Publication year - 2014
Publication title -
transplant infectious disease
Language(s) - English
Resource type - Journals
SCImago Journal Rank - 0.69
H-Index - 67
eISSN - 1399-3062
pISSN - 1398-2273
DOI - 10.1111/tid.12287
Subject(s) - hemophagocytic lymphohistiocytosis , medicine , rituximab , immunology , post transplant lymphoproliferative disorder , transplantation , epstein–barr virus , stem cell , lymphoproliferative disorders , epstein–barr virus infection , lymphoma , virus , biology , disease , genetics
Abstract In both conditions, post‐transplant lymphoproliferative disorder ( PTLD ) and hemophagocytic lymphohistiocytosis ( HLH ), infection with Epstein–Barr virus ( EBV ) is a key mechanism: almost all PTLD in allogeneic stem cell transplantation (allo SCT ) is caused by EBV ‐related neoplastic lymphoproliferation, and secondary HLH is most frequently triggered by EBV infection. Therefore, concomitant EBV ‐driven PTLD and HLH early after allo SCT require an approach to eliminate EBV and balance immune activation simultaneously.
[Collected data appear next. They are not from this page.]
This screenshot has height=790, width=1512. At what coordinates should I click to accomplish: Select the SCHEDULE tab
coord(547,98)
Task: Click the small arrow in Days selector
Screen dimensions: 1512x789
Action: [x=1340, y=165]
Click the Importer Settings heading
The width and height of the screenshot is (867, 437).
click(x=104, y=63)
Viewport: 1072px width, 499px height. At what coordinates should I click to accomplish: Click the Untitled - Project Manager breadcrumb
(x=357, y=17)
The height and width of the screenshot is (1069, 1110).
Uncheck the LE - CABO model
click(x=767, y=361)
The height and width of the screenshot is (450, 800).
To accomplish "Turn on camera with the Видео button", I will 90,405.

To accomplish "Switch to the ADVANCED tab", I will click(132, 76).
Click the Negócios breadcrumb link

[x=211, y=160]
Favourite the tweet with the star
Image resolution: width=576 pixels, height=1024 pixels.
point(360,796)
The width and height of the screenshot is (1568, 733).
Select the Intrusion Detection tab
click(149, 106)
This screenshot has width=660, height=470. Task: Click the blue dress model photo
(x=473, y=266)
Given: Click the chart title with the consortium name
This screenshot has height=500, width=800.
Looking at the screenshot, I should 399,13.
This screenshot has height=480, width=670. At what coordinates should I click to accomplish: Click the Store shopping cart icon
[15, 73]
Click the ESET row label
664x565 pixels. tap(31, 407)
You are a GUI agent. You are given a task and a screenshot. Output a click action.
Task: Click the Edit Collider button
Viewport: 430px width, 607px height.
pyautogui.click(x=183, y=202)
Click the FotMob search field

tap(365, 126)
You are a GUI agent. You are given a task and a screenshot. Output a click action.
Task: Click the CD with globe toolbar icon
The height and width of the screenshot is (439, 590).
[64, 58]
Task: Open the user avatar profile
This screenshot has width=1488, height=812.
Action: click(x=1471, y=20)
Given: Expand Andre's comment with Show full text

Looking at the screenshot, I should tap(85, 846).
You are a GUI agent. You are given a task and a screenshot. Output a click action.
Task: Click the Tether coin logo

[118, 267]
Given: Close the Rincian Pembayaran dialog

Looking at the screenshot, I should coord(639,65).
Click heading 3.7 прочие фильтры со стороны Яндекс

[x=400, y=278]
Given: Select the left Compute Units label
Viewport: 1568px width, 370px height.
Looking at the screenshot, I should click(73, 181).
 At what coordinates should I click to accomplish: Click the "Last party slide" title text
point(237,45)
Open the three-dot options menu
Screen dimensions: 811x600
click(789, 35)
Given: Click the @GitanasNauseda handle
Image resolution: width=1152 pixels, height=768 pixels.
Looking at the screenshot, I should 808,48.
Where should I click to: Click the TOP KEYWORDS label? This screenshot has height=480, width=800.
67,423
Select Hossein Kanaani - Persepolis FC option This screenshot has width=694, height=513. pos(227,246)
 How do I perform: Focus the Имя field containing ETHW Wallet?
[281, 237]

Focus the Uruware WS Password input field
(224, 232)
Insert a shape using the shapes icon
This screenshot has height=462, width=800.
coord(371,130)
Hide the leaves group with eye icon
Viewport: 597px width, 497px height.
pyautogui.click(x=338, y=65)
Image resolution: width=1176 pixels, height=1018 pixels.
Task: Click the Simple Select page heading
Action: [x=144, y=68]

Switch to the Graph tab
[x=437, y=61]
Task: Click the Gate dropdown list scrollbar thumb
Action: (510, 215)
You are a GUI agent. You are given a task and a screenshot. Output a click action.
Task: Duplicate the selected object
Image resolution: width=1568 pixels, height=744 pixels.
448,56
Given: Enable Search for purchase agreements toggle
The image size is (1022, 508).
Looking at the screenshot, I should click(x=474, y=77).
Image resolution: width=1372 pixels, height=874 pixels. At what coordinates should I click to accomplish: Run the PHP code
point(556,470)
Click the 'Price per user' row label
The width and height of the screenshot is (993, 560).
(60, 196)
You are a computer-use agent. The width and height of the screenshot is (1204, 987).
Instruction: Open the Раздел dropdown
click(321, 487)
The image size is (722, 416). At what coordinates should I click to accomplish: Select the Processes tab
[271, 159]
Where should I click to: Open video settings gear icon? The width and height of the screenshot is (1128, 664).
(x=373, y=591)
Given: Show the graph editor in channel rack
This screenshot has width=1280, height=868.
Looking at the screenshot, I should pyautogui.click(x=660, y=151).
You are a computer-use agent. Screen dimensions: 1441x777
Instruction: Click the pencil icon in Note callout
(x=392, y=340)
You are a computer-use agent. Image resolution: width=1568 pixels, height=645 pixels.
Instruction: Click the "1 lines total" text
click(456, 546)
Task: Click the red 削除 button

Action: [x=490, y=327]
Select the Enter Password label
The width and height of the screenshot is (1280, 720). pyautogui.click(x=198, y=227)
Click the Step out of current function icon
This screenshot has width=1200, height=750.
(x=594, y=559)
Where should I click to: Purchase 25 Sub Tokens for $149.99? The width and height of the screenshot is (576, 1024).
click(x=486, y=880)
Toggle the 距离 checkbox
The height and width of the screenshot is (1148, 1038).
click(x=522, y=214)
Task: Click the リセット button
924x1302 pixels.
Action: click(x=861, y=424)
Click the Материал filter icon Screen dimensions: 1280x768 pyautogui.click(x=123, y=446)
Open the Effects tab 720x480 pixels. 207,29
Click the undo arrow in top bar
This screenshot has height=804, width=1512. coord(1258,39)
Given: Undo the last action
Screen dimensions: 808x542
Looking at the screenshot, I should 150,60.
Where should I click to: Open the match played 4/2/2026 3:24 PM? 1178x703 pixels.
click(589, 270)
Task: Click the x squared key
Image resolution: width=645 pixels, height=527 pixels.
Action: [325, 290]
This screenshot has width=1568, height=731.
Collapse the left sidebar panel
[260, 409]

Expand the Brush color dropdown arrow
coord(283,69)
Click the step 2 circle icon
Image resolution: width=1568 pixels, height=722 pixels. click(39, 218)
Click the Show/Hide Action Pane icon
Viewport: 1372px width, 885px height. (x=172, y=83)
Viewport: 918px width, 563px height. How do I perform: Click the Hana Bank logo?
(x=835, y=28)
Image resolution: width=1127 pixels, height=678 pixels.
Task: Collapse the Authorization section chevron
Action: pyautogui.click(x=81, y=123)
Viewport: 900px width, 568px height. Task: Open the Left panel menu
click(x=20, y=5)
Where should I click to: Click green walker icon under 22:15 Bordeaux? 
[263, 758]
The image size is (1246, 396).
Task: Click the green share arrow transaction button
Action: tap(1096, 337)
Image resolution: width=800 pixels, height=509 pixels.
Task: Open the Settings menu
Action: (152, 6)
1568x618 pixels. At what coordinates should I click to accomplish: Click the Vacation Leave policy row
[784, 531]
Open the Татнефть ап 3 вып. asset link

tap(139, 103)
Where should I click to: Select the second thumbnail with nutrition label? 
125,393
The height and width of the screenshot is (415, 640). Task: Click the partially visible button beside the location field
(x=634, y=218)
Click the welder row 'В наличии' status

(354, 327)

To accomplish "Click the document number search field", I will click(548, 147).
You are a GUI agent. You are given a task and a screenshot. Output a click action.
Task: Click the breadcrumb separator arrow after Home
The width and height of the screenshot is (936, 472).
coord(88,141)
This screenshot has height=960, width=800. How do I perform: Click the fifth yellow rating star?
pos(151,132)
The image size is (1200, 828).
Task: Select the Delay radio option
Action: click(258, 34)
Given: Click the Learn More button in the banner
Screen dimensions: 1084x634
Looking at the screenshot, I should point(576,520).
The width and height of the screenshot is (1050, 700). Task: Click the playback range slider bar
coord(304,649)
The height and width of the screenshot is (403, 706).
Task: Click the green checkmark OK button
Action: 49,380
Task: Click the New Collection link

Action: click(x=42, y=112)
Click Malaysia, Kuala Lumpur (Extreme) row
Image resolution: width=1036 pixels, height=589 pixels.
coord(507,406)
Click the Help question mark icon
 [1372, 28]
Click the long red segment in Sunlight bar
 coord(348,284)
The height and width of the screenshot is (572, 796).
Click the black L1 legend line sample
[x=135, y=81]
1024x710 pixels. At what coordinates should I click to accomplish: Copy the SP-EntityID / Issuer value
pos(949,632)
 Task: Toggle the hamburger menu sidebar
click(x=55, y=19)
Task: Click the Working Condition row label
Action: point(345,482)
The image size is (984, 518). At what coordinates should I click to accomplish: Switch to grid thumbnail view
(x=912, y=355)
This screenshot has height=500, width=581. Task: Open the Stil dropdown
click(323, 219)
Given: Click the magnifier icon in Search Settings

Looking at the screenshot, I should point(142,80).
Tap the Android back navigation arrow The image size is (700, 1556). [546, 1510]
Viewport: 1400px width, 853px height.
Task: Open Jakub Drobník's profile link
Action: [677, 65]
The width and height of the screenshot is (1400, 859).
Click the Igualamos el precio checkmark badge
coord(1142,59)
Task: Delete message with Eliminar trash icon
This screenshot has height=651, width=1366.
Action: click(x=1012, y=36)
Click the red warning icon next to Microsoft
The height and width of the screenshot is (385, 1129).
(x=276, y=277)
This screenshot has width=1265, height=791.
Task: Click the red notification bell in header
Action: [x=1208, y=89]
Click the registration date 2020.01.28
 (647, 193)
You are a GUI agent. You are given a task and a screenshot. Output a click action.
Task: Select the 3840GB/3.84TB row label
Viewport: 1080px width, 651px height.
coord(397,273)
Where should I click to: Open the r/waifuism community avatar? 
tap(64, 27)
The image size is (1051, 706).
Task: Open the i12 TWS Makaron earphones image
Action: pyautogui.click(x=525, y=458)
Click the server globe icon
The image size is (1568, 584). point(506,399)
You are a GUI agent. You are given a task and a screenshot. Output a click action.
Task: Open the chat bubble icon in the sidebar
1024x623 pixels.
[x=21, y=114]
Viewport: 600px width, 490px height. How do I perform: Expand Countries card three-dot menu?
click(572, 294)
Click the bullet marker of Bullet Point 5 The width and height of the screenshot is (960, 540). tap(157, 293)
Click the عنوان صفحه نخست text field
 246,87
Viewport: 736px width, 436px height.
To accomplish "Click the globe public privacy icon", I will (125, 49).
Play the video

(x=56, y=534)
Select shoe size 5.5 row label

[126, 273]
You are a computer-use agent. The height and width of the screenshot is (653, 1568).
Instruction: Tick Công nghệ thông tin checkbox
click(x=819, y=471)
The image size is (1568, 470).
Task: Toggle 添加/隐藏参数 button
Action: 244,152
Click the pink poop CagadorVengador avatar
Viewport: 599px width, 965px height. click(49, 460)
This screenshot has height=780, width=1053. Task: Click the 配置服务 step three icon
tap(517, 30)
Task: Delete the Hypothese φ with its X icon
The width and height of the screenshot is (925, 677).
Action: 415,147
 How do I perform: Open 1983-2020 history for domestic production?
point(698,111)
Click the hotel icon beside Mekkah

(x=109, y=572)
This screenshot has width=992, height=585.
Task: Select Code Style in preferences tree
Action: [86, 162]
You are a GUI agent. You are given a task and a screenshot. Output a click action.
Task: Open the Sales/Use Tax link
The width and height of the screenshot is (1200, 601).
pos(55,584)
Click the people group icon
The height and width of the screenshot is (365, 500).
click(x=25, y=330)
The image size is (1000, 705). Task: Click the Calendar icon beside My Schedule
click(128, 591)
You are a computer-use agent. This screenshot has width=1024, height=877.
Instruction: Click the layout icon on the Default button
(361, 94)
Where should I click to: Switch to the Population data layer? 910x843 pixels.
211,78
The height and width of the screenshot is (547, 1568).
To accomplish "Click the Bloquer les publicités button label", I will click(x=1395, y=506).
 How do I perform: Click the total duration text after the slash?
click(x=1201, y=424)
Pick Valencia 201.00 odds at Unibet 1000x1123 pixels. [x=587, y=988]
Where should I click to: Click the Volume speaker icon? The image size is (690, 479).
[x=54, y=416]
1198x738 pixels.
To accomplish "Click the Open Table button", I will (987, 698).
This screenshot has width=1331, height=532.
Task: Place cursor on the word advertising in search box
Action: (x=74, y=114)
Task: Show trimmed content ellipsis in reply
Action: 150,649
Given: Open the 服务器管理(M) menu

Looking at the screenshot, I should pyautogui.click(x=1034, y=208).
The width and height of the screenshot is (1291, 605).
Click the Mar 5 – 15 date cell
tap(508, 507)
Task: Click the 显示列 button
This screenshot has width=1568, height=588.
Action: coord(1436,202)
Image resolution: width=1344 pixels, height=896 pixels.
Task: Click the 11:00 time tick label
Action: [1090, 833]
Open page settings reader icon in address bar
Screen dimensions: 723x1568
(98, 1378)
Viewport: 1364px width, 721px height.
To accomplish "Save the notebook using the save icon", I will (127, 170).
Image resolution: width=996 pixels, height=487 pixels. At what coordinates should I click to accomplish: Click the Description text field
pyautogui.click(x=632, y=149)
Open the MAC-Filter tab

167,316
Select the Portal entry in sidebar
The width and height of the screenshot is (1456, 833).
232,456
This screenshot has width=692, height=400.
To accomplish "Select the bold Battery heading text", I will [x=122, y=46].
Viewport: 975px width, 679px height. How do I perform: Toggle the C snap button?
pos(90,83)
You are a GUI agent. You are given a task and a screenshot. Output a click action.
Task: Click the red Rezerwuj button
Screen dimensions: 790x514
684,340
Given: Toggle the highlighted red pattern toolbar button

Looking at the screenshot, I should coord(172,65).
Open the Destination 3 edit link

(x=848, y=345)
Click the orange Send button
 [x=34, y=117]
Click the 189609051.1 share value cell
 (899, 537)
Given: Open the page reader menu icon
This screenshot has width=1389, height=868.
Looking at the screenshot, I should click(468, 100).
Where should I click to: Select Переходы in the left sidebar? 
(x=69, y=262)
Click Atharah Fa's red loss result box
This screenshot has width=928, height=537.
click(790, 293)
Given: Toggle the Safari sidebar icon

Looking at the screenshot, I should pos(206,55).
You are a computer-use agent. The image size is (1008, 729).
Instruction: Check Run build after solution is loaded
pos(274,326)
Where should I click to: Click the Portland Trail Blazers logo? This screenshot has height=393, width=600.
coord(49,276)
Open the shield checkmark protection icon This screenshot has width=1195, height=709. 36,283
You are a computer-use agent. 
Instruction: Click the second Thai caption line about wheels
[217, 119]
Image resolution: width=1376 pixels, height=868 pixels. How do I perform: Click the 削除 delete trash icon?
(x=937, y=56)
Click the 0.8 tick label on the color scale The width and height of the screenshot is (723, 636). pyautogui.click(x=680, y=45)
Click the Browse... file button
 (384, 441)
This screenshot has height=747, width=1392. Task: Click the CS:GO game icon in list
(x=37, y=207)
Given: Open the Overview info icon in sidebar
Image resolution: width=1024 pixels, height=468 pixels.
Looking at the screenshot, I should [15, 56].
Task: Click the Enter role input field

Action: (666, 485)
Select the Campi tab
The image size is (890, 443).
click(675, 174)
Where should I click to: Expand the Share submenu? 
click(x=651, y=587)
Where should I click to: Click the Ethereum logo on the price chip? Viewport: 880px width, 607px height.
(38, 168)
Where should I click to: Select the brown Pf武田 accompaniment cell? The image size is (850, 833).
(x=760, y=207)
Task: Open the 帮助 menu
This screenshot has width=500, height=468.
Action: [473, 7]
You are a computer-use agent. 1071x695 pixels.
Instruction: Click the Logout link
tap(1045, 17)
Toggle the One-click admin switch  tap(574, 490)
We report on a patient who developed simultaneous PTLD and signs of HLH on day 64 after allo SCT . Treatment was comprised of stopping cyclosporine, short‐course dexamethasone, and 3 courses of rituximab. The patient showed full recovery and complete remission of lymphadenopathy. This result indicates that immediate reduction in EBV ‐carrying B cells by rituximab, suppression of general inflammation, and parallel support of reconstitution of long‐term T‐cell function, might be an appropriate therapeutic approach in this rare situation.